*PROBLEM REQUIREMENTS*. In the records below, work out how many lines hold the word "agent". Report the number alone.

--- --- ---

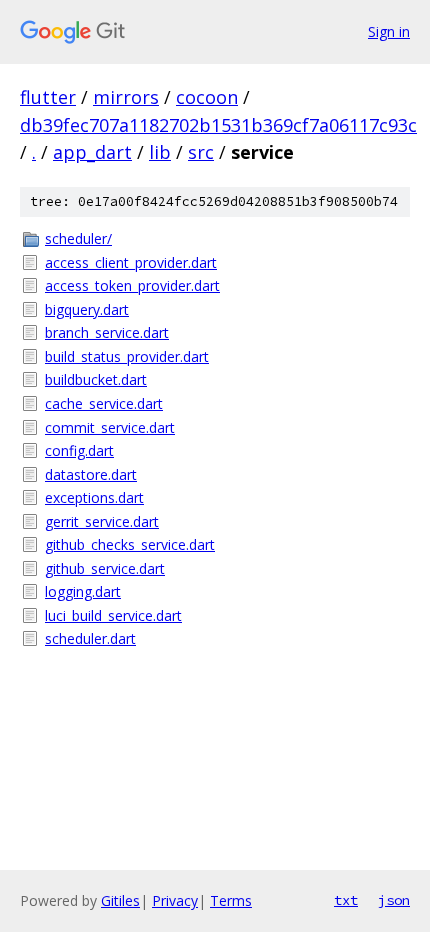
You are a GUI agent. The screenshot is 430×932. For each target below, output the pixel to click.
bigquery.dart (87, 309)
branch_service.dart (107, 332)
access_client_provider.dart (131, 262)
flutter (48, 97)
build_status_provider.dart (127, 356)
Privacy (175, 900)
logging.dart (83, 591)
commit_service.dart (110, 427)
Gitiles (120, 900)
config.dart (79, 450)
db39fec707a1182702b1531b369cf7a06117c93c (218, 125)
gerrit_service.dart (102, 521)
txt (346, 900)
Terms (231, 900)
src (201, 152)
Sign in (389, 31)
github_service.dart (105, 568)
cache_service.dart (104, 403)
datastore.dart (91, 474)
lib (160, 152)
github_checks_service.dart (130, 544)
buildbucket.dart (96, 379)
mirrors (126, 97)
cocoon (207, 97)
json (394, 900)
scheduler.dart (90, 638)
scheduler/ (78, 238)
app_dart (92, 152)
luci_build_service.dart (113, 615)
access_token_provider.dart (132, 285)
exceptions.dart (94, 497)
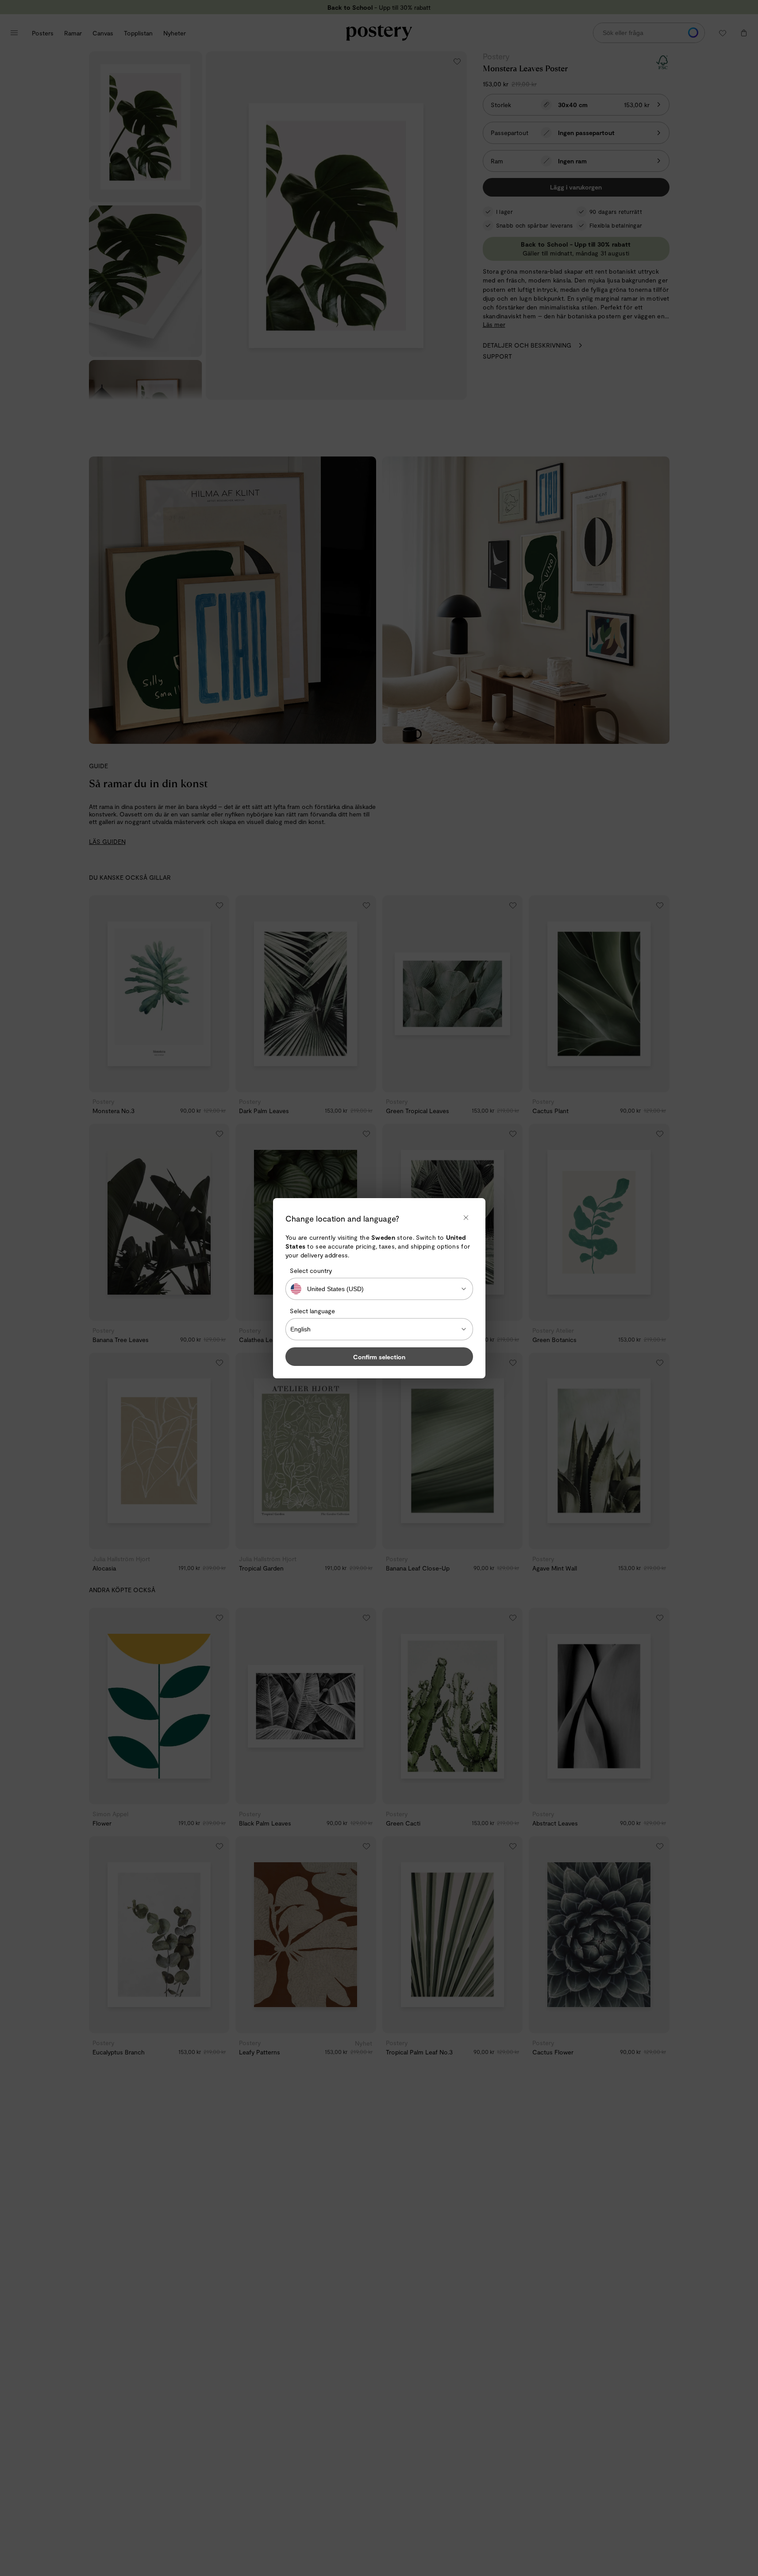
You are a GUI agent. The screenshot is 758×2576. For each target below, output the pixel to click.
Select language (312, 1311)
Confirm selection (379, 1356)
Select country (311, 1270)
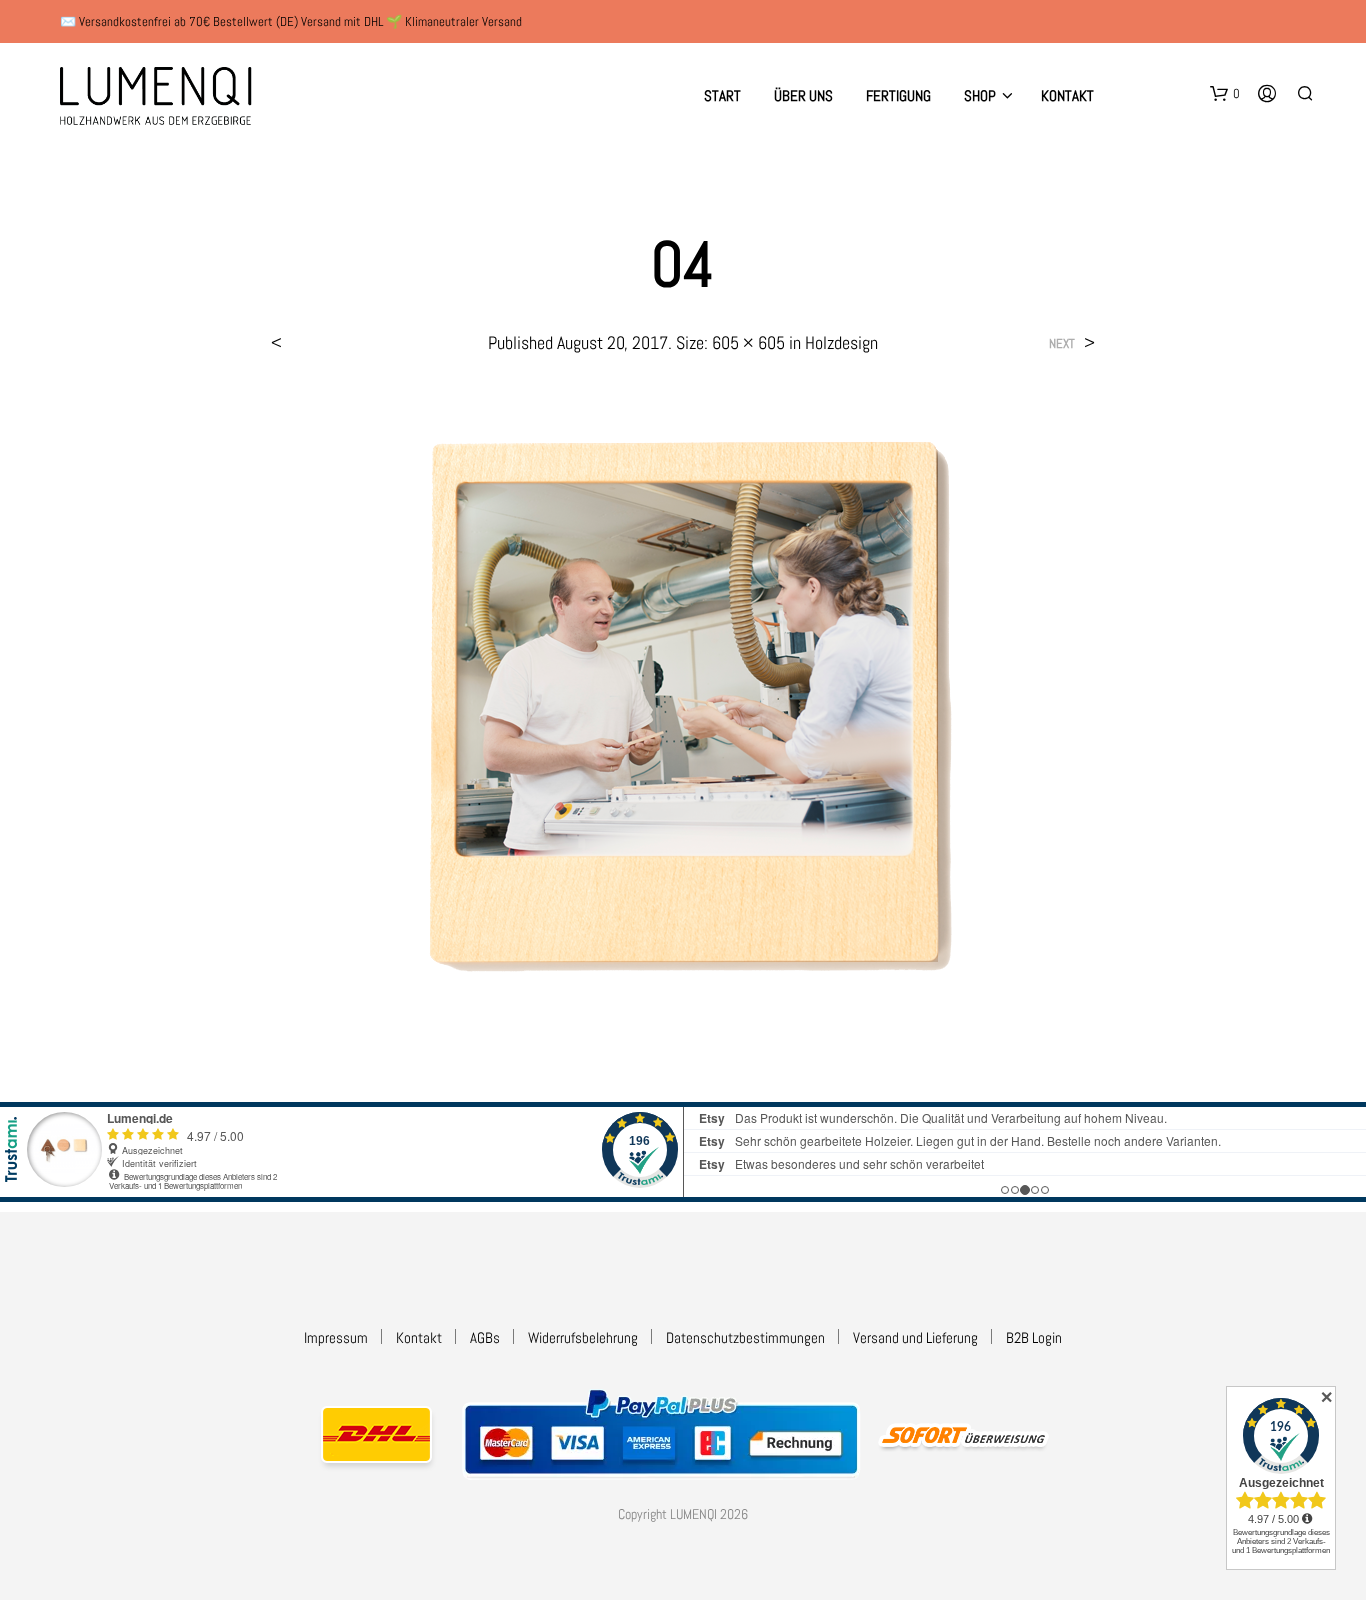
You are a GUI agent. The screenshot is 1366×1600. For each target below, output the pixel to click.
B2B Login (1034, 1337)
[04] (683, 708)
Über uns (803, 95)
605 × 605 (748, 342)
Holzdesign (841, 342)
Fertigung (898, 95)
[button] (1225, 94)
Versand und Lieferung (915, 1337)
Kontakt (1067, 95)
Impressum (336, 1337)
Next (1062, 343)
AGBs (485, 1337)
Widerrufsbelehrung (583, 1337)
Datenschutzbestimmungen (745, 1337)
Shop (980, 95)
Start (722, 95)
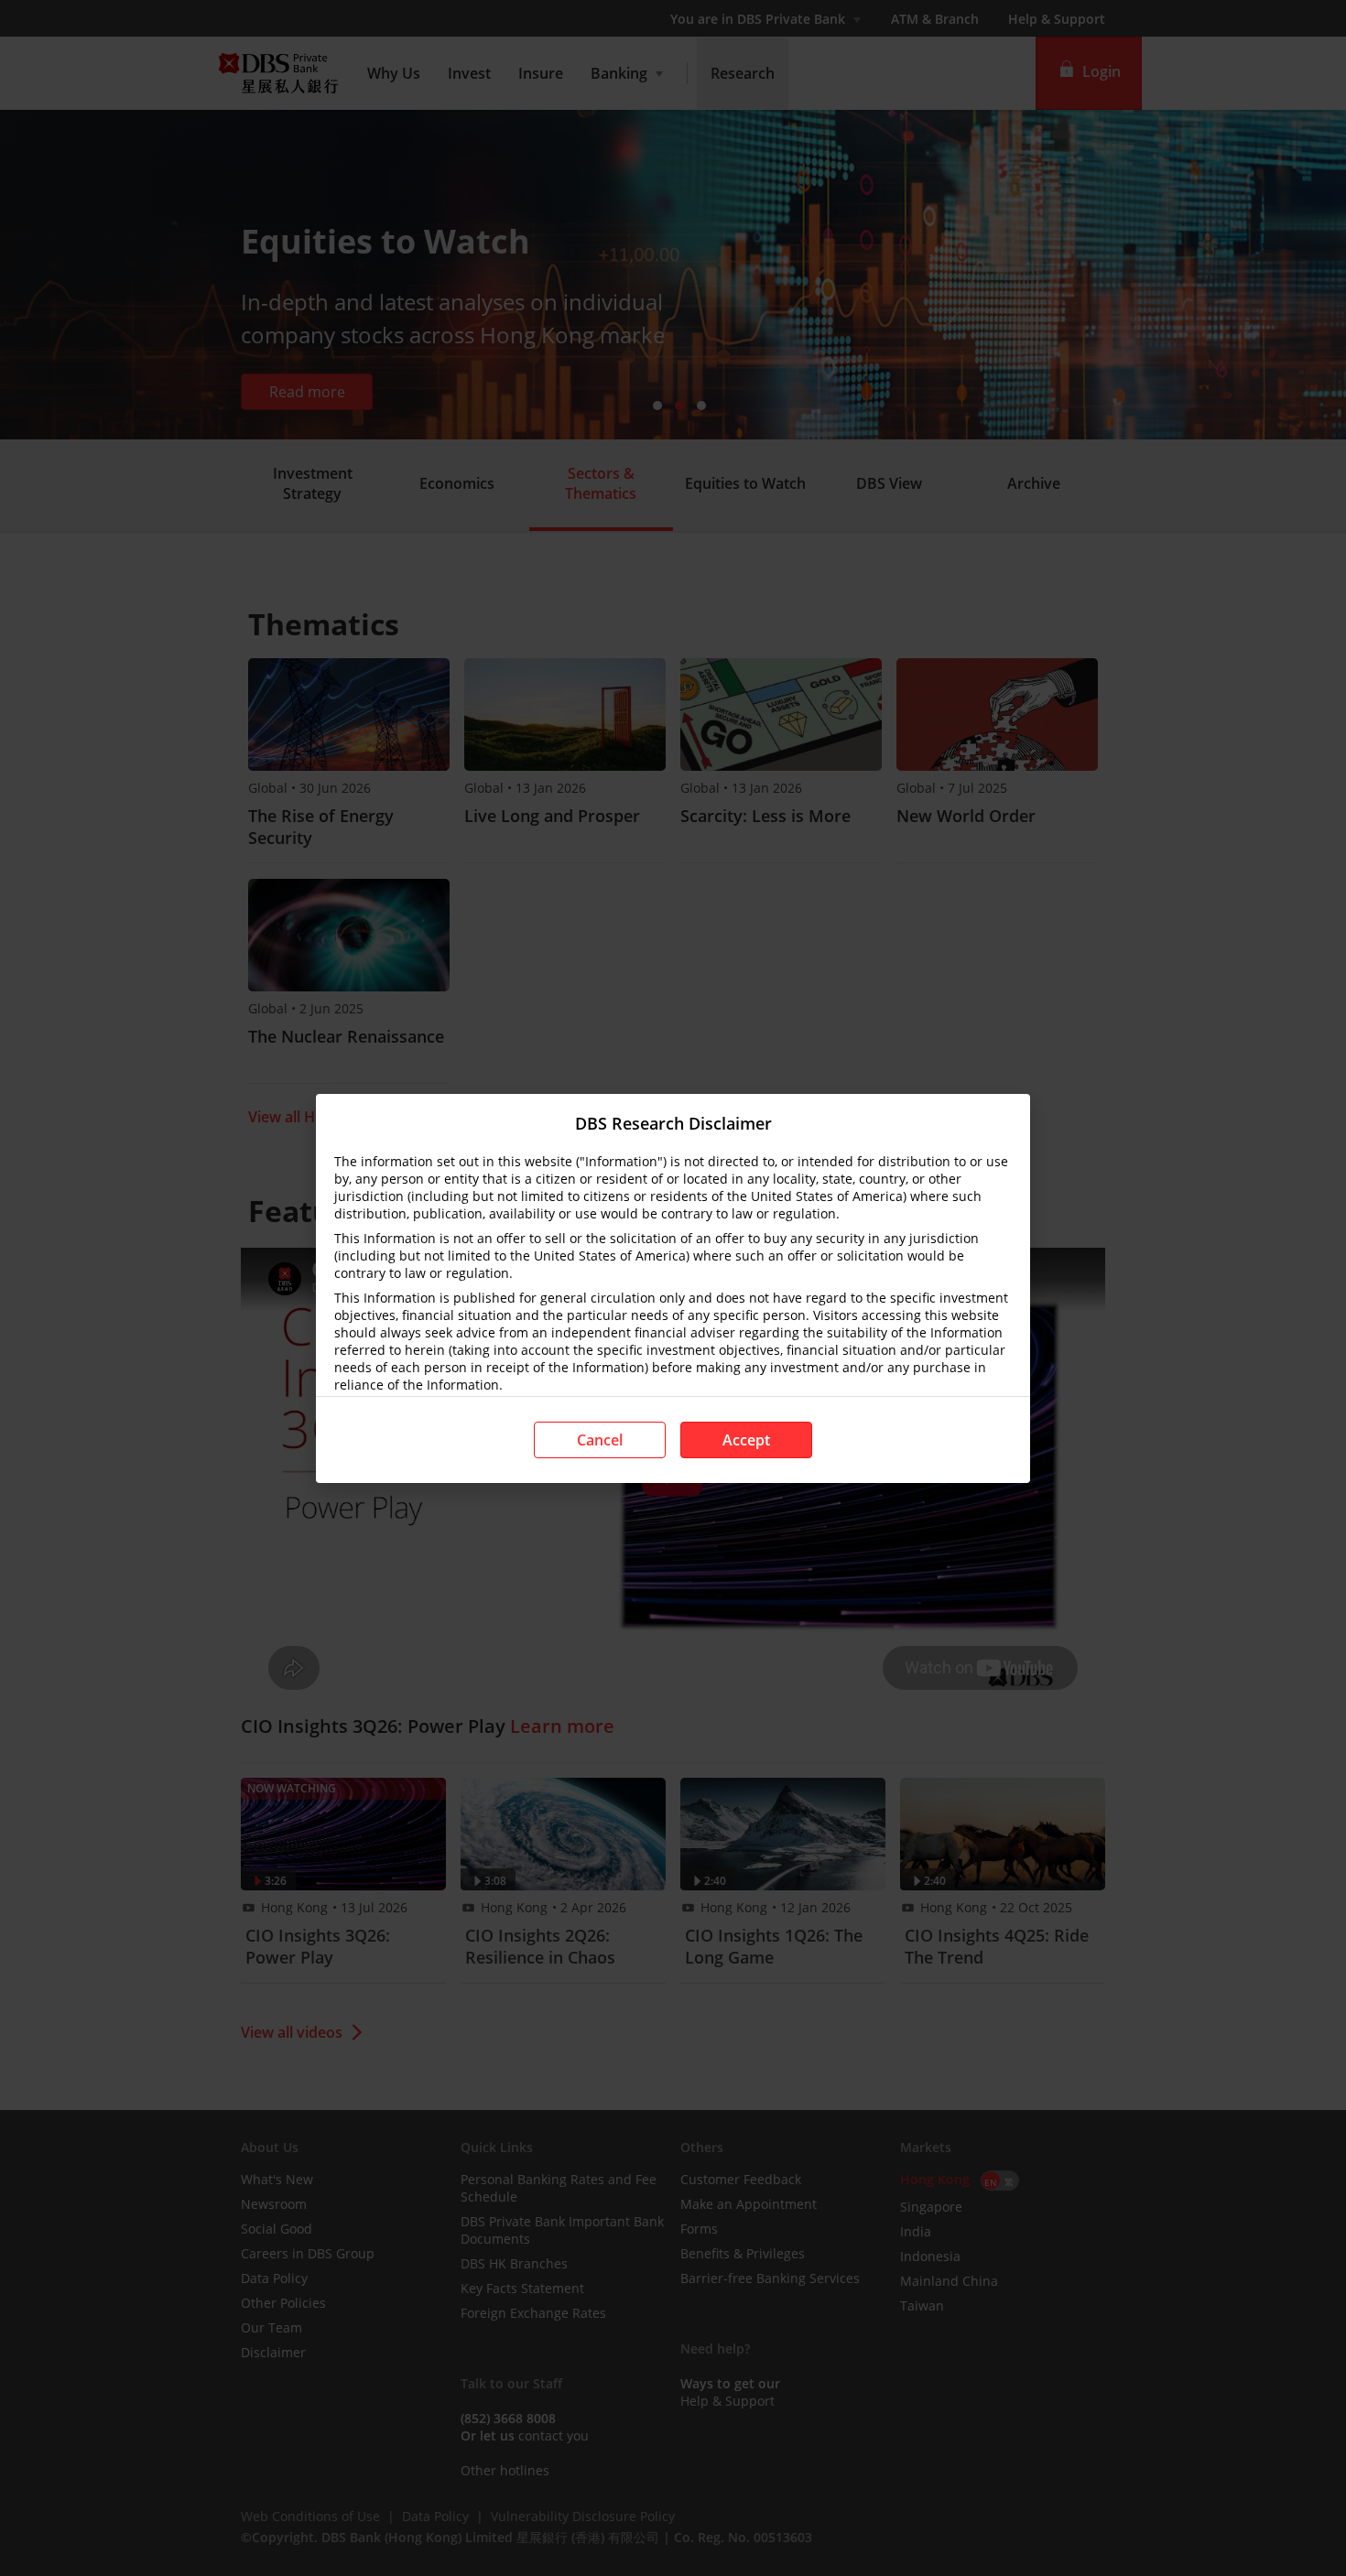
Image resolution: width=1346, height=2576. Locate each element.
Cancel (600, 1440)
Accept (746, 1440)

--- --- ---

*RESPONSE*. 3